Abstract

Background:
Cyclophosphamide (Cyc) is an anticancer and immunomodulatory drug, but its use is associated with toxicity, including hepatotoxicity, mediated by oxidative stress (OS), lipid peroxidation, and inflammation. Hence, coadministration of antioxidants probably mitigates Cyc-induced hepatotoxicity.

Aim:
This study assessed the hepatoprotective effect of dipyridamole (Dipyr) against Cyc-induced hepatotoxicity in rats.

Methods:
Thirty-six rats were divided randomly into six equal groups: normal control, Cyc only, Dipyr only (30 mg/kg), Cyc (200 mg/kg) with low-dose Dipyr (15 mg/kg), Cyc with high-dose Dipyr (30 mg/kg), and corn oil (CO) control.

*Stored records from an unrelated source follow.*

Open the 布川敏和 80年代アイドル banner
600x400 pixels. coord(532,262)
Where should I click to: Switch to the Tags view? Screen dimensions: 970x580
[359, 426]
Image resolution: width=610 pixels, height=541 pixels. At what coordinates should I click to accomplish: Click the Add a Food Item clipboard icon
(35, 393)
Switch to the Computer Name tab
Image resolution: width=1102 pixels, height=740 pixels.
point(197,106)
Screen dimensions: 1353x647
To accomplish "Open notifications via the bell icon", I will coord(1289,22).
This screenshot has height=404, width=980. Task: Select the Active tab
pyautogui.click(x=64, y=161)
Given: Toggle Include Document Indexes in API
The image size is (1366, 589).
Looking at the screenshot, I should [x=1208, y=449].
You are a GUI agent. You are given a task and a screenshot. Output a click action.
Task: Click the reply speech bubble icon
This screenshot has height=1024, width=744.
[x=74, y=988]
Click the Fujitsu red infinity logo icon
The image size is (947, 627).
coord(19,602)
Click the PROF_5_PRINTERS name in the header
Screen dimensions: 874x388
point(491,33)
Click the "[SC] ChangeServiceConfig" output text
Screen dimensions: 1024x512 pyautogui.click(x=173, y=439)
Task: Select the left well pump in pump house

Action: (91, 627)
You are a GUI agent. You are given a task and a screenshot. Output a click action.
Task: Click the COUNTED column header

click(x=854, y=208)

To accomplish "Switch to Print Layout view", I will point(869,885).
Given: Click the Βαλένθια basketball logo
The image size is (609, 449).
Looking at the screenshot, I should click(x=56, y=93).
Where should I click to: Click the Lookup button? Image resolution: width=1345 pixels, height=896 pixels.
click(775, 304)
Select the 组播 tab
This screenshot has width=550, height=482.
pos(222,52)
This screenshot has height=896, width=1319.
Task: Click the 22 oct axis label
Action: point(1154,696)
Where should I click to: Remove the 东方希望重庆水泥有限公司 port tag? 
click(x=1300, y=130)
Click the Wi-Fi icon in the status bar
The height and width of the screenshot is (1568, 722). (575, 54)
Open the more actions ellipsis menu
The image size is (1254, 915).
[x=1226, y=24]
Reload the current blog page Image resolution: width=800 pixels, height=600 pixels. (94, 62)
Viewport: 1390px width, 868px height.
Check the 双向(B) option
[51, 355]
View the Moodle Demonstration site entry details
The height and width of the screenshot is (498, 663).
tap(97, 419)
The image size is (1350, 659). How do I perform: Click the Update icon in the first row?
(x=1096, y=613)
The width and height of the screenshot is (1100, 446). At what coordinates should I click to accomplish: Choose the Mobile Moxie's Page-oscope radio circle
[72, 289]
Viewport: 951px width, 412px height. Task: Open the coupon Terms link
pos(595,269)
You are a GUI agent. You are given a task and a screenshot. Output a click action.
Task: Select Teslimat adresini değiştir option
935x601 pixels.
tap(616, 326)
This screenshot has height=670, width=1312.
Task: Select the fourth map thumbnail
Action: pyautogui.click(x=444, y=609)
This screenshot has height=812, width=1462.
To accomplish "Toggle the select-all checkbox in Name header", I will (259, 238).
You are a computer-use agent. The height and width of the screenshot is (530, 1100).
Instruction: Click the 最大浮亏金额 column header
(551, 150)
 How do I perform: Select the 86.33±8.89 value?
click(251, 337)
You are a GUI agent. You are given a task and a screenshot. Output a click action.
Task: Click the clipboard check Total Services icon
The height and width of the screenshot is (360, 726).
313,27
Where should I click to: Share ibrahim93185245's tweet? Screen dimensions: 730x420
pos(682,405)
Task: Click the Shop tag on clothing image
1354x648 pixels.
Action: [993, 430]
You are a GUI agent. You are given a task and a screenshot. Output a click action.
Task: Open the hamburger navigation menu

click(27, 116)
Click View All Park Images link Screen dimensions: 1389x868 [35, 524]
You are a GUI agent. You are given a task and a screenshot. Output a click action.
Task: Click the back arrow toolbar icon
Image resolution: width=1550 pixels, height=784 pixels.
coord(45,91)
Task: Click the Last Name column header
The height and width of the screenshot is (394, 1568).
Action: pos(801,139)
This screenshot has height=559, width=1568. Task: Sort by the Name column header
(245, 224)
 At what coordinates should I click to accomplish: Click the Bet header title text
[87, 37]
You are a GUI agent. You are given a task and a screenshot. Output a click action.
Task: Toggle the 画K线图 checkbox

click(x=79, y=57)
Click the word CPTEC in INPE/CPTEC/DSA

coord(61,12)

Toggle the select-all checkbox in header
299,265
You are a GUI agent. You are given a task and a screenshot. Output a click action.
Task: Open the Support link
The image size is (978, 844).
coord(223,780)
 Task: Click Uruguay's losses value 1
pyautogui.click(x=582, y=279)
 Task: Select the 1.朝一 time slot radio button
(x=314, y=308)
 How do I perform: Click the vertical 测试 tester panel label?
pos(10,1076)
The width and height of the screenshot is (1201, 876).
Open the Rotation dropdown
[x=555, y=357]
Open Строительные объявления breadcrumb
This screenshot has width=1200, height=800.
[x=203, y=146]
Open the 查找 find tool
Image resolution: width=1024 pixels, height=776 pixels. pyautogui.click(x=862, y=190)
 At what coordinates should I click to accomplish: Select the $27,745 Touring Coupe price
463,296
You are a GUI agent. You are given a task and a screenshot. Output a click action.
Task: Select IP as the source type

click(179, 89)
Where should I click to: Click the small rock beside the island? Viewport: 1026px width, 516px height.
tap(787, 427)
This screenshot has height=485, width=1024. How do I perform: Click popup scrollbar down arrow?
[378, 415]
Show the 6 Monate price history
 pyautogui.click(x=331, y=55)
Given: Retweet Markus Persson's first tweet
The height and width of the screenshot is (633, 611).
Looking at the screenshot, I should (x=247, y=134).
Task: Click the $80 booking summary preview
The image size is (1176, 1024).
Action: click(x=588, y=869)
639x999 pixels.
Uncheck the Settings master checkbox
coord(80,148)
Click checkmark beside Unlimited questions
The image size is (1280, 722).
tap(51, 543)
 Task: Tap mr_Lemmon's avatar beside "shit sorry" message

Dipyr treatment lasted 10 consecutive days, and Cyc was injected intraperitoneally on day 9. By the end of the study on day 11, body and liver weights, hematological and oxidative stress parameters, liver function biomarkers, NF-κB expression, and histopathology were assessed.

Results:
Cyc administration caused hepatomegaly, reduced body weight, leukocytopenia, elevated serum ALT, AST, and ALP levels, increased malondialdehyde and NF-κB levels, and reduced glutathione, catalase, and total antioxidant capacity. Histopathological examination revealed severe hepatocellular toxicity. Dipyr coadministration mitigated Cyc-induced hepatotoxicity dose-dependently, lowering lipid peroxidation, restoring antioxidant levels, suppressing hepatic NF-κB levels, and mitigating histopathological damage. However, Dipyr failed to restore leukocyte counts.

Conclusion:
These findings confirm Dipyr’s protective potential against Cyc-induced hepatotoxicity mainly via antioxidant and anti-inflammatory mechanisms. Dipyr may probably mitigate hepatic injuries when used as an adjuvant in patients undergoing Cyc therapy.

Key words: Antioxidant; Cyclophosphamide; Dipyridamole; Hepatotoxicity; Oxidative stress.